What you have to do
Each line from the one containing "The height and width of the screenshot is (717, 1568)." through the last line of the records below is to be set down exactly; the rest stays out.

Data
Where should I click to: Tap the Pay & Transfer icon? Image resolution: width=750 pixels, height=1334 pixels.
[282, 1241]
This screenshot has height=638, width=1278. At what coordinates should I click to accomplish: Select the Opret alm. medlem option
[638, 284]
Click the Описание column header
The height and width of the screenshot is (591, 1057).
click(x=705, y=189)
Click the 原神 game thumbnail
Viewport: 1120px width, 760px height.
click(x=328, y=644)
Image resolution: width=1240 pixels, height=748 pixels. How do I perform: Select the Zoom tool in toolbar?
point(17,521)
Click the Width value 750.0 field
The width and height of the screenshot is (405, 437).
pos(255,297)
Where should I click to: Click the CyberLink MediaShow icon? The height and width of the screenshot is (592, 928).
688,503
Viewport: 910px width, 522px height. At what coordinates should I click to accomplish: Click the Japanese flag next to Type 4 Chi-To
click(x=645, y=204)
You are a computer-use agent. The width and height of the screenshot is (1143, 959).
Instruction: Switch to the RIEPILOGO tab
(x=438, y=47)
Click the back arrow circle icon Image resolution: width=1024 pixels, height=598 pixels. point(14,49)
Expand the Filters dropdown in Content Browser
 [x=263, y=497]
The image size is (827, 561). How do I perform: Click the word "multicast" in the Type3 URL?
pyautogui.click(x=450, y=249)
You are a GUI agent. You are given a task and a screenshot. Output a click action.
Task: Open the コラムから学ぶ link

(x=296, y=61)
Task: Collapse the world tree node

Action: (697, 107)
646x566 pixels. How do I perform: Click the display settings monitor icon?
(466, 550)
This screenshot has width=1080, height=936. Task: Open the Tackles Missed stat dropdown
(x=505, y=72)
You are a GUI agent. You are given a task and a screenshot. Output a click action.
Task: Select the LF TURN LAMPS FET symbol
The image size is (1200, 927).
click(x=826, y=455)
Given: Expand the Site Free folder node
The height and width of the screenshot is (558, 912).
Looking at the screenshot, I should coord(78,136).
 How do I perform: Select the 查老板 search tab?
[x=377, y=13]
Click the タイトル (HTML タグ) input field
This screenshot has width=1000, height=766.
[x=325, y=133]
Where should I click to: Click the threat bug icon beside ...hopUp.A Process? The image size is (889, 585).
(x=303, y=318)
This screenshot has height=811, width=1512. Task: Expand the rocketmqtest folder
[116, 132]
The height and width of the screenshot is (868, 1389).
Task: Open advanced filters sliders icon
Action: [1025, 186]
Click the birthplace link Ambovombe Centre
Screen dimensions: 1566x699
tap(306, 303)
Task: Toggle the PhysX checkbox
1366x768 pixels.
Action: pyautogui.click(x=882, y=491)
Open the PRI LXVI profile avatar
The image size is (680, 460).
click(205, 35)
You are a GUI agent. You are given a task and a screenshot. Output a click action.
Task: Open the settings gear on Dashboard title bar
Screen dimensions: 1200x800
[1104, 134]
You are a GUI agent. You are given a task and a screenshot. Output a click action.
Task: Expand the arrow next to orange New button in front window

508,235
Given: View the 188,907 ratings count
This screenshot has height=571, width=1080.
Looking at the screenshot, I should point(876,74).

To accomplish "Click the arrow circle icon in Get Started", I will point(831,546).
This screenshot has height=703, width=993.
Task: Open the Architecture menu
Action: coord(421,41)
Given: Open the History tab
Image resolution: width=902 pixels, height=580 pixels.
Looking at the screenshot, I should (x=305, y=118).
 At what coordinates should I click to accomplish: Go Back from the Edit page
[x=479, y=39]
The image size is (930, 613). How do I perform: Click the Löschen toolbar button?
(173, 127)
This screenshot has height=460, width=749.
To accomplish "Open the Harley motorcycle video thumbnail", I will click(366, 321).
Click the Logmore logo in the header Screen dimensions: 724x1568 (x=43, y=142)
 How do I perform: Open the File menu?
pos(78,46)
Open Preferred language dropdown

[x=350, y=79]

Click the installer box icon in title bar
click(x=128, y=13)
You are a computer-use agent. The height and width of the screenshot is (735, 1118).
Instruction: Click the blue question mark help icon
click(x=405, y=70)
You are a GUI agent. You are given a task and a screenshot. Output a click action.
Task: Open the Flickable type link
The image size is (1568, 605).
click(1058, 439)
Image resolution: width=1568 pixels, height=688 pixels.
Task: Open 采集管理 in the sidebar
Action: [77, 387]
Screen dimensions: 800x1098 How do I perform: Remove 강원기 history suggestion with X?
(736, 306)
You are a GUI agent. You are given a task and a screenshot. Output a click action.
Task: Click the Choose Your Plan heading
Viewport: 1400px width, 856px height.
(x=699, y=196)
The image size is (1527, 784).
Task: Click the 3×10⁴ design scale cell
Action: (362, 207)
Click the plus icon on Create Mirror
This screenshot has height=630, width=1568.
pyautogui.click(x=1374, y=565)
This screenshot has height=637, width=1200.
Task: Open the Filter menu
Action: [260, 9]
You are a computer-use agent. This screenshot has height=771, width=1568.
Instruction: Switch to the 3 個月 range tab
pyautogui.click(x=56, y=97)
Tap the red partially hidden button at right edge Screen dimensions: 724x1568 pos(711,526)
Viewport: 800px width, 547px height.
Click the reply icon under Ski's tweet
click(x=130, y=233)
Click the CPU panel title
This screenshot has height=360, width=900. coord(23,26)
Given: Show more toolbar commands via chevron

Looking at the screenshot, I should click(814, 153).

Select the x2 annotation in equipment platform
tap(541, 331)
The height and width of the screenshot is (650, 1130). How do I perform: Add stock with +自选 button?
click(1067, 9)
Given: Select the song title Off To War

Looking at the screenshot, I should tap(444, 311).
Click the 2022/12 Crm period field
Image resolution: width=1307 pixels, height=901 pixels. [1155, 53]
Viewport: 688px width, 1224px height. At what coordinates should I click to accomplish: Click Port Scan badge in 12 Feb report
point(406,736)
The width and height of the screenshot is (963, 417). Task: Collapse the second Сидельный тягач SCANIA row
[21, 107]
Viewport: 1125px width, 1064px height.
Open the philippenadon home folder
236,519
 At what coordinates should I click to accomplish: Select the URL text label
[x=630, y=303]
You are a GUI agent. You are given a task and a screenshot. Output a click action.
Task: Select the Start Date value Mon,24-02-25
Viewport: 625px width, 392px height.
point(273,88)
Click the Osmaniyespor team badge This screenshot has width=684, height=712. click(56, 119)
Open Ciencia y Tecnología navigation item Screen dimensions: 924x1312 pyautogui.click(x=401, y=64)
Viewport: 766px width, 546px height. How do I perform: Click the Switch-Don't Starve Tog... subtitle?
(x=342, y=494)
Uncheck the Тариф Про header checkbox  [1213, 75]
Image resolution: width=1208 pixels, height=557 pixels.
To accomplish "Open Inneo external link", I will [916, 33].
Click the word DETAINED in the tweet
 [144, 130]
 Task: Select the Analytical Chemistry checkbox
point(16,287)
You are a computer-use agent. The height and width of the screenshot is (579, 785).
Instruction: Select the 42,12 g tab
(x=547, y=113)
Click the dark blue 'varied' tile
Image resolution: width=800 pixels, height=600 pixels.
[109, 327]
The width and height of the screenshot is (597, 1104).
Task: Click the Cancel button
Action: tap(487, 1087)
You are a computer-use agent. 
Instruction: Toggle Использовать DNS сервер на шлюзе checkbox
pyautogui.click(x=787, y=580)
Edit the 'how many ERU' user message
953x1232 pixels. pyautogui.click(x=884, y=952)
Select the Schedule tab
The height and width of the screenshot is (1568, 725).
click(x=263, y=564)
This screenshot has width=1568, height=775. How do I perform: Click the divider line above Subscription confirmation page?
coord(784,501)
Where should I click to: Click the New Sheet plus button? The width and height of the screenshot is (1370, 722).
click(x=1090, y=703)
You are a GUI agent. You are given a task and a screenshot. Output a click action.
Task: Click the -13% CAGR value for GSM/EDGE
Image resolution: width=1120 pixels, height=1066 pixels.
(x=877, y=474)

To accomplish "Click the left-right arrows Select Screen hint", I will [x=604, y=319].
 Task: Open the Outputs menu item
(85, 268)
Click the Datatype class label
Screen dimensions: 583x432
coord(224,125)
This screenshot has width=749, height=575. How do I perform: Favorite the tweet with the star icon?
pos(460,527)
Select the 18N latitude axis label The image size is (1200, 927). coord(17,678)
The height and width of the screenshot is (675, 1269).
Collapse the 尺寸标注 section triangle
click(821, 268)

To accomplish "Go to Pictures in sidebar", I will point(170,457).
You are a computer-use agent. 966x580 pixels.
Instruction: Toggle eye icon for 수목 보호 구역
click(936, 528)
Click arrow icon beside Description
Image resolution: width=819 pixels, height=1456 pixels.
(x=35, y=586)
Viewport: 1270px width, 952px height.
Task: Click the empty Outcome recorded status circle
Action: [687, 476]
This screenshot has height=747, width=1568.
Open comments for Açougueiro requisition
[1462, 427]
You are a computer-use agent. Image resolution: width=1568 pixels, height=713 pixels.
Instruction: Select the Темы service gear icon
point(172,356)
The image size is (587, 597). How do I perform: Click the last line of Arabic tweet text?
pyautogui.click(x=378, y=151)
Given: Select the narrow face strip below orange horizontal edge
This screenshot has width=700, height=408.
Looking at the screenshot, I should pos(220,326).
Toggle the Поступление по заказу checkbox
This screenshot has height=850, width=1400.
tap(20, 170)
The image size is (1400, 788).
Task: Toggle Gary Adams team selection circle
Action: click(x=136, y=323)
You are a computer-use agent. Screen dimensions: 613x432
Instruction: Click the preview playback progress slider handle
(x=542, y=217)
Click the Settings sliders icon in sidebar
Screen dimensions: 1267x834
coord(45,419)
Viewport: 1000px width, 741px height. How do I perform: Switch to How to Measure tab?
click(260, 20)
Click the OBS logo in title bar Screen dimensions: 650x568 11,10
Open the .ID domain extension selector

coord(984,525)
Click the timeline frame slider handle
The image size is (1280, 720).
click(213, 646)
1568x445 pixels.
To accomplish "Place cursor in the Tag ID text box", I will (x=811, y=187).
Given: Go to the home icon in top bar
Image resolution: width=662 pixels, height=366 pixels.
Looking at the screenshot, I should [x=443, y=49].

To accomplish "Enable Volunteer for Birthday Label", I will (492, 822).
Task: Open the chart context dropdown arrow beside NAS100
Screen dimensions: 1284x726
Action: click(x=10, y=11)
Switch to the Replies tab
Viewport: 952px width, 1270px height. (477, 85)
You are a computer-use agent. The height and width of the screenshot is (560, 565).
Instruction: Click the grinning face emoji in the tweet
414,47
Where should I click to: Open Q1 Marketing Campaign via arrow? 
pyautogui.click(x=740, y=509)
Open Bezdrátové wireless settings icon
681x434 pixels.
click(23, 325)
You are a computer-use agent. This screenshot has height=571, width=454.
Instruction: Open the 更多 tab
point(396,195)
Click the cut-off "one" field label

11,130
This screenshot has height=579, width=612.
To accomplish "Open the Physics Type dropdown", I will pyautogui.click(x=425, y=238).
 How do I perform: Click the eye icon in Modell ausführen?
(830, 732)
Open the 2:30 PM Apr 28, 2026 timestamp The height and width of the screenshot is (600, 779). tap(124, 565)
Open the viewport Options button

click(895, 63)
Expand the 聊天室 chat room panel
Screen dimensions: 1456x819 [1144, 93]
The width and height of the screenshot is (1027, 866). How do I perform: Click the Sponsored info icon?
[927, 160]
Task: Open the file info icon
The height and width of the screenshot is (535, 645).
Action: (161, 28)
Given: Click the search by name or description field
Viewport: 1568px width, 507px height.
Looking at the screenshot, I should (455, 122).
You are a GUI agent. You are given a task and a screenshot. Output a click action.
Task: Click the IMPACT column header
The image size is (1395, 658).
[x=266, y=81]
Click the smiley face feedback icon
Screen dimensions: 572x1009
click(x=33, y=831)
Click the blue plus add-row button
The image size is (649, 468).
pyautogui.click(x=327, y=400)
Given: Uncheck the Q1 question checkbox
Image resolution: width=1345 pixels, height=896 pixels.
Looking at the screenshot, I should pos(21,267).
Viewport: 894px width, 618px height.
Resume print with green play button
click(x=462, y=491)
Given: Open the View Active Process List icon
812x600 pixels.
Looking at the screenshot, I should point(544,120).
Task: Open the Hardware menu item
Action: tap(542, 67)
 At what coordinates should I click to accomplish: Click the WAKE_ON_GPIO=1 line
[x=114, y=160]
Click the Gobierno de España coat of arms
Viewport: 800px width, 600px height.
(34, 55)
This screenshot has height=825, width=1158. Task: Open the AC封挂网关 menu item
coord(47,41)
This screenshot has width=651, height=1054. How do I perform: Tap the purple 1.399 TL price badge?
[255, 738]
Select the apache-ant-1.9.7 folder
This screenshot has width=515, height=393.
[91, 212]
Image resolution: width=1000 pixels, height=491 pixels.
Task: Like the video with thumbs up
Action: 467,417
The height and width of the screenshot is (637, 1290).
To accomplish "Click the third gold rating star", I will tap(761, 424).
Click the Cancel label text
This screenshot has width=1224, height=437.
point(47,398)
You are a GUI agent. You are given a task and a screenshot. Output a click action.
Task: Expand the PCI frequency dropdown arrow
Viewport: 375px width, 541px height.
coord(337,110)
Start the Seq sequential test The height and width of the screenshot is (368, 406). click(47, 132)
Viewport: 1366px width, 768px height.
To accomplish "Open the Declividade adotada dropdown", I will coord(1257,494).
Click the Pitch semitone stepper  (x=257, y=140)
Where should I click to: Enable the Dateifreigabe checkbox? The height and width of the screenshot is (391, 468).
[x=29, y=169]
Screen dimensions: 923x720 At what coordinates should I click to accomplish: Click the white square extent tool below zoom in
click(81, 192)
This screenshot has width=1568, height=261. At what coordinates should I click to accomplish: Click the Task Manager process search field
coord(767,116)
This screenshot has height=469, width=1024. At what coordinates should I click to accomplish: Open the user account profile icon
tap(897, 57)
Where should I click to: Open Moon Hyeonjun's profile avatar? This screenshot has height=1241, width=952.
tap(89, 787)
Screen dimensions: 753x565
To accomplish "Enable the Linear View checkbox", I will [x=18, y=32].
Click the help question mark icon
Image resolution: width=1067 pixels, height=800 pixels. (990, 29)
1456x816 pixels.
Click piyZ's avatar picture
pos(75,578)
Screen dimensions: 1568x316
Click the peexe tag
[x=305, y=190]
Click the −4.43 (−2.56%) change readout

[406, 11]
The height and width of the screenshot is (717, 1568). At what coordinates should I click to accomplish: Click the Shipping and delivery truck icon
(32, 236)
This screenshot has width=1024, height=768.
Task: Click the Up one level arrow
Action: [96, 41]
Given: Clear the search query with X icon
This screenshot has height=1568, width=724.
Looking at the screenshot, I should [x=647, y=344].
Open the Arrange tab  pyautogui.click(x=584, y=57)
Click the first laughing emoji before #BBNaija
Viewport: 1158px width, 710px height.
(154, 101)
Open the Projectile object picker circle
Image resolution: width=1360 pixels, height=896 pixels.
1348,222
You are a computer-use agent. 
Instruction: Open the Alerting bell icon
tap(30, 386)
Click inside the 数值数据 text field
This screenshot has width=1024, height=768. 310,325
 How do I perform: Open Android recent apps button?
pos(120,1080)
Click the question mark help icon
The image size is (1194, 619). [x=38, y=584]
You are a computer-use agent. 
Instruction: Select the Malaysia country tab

Result of this task
The height and width of the screenshot is (717, 1568). At what coordinates should I click to accomplish: Click the Shipping and delivery truck icon
(32, 236)
This screenshot has width=1024, height=768.
Task: Click the Up one level arrow
Action: [96, 41]
Given: Clear the search query with X icon
This screenshot has height=1568, width=724.
Looking at the screenshot, I should [x=647, y=344].
Open the Arrange tab  pyautogui.click(x=584, y=57)
Click the first laughing emoji before #BBNaija
Viewport: 1158px width, 710px height.
(154, 101)
Open the Projectile object picker circle
Image resolution: width=1360 pixels, height=896 pixels.
1348,222
You are a computer-use agent. 
Instruction: Open the Alerting bell icon
tap(30, 386)
Click inside the 数值数据 text field
This screenshot has width=1024, height=768. 310,325
 How do I perform: Open Android recent apps button?
pos(120,1080)
Click the question mark help icon
The image size is (1194, 619). [x=38, y=584]
You are a computer-use agent. 
Instruction: Select the Malaysia country tab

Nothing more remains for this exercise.